It is worth noting that, although the AQY obtained from this material remained unsatisfactory, this system extended the range of visible light useable for ZOWS to nearly 600 nm based on the simultaneous utilization of oxynitrides as both the HEP and OEP. The successful function of the SrTaO₂N as the OEP in the present system can be attributed to the synergistic effect of charge separation induced by the crystalline SrTaO₂N particles having exposed anisotropic facets and the enhanced activity provided by the dual cocatalysts.
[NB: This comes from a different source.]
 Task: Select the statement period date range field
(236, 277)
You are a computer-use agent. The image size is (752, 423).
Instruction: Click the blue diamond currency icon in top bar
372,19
The distinct crystalline planes of the SrTaO₂N allowed spatial isolation of the Pt and CoO_x cocatalysts during the photodeposition process, although this separation was admittedly imperfect. The incorporation of the two cocatalysts also promoted reduction of the redox mediator ([Co(bpy)₃]³⁺) and oxidation of water, thereby allowing the SrTaO₂N to function efficiently in this ZOWS system.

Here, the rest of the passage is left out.